-- Start of Provided entries --
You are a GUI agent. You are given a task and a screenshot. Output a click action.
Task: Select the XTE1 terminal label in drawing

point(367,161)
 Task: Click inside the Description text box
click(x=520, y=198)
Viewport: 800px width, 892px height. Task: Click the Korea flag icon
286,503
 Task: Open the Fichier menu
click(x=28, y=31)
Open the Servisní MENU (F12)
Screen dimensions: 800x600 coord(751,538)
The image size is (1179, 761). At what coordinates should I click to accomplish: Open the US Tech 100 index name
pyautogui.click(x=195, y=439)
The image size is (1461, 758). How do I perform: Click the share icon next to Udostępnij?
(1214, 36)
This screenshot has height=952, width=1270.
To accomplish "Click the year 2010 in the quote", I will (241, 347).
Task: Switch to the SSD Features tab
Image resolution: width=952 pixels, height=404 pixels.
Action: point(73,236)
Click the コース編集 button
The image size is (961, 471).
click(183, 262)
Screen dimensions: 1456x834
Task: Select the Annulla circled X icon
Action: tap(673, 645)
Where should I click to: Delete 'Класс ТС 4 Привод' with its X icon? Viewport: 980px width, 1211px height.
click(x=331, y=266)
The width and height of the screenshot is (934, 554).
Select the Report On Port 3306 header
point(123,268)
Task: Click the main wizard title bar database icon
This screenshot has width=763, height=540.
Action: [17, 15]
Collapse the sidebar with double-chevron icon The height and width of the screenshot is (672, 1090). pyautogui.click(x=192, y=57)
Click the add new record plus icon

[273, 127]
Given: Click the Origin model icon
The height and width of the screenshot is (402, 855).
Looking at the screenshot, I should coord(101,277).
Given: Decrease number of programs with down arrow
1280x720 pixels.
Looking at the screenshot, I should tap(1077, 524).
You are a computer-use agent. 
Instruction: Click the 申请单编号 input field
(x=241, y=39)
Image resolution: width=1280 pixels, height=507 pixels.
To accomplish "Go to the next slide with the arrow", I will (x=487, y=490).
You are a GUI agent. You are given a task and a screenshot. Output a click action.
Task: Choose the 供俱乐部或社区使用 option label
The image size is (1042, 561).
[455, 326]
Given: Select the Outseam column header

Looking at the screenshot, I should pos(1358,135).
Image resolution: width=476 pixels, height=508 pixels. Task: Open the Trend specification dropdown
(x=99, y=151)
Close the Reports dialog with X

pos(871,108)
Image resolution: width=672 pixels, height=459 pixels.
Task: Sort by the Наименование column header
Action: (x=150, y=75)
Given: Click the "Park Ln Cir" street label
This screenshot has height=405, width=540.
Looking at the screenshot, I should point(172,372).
-- End of Provided entries --
▶ To do:
Please retype every line of the material above without any changes.

▶ Response:
You are a GUI agent. You are given a task and a screenshot. Output a click action.
Task: Select the XTE1 terminal label in drawing

point(367,161)
 Task: Click inside the Description text box
click(x=520, y=198)
Viewport: 800px width, 892px height. Task: Click the Korea flag icon
286,503
 Task: Open the Fichier menu
click(x=28, y=31)
Open the Servisní MENU (F12)
Screen dimensions: 800x600 coord(751,538)
The image size is (1179, 761). At what coordinates should I click to accomplish: Open the US Tech 100 index name
pyautogui.click(x=195, y=439)
The image size is (1461, 758). How do I perform: Click the share icon next to Udostępnij?
(1214, 36)
This screenshot has height=952, width=1270.
To accomplish "Click the year 2010 in the quote", I will (241, 347).
Task: Switch to the SSD Features tab
Image resolution: width=952 pixels, height=404 pixels.
Action: point(73,236)
Click the コース編集 button
The image size is (961, 471).
click(183, 262)
Screen dimensions: 1456x834
Task: Select the Annulla circled X icon
Action: tap(673, 645)
Where should I click to: Delete 'Класс ТС 4 Привод' with its X icon? Viewport: 980px width, 1211px height.
click(x=331, y=266)
The width and height of the screenshot is (934, 554).
Select the Report On Port 3306 header
point(123,268)
Task: Click the main wizard title bar database icon
This screenshot has width=763, height=540.
Action: [17, 15]
Collapse the sidebar with double-chevron icon The height and width of the screenshot is (672, 1090). pyautogui.click(x=192, y=57)
Click the add new record plus icon

[273, 127]
Given: Click the Origin model icon
The height and width of the screenshot is (402, 855).
Looking at the screenshot, I should coord(101,277).
Given: Decrease number of programs with down arrow
1280x720 pixels.
Looking at the screenshot, I should tap(1077, 524).
You are a computer-use agent. 
Instruction: Click the 申请单编号 input field
(x=241, y=39)
Image resolution: width=1280 pixels, height=507 pixels.
To accomplish "Go to the next slide with the arrow", I will (x=487, y=490).
You are a GUI agent. You are given a task and a screenshot. Output a click action.
Task: Choose the 供俱乐部或社区使用 option label
The image size is (1042, 561).
[455, 326]
Given: Select the Outseam column header

Looking at the screenshot, I should pos(1358,135).
Image resolution: width=476 pixels, height=508 pixels. Task: Open the Trend specification dropdown
(x=99, y=151)
Close the Reports dialog with X

pos(871,108)
Image resolution: width=672 pixels, height=459 pixels.
Task: Sort by the Наименование column header
Action: (x=150, y=75)
Given: Click the "Park Ln Cir" street label
This screenshot has height=405, width=540.
Looking at the screenshot, I should point(172,372).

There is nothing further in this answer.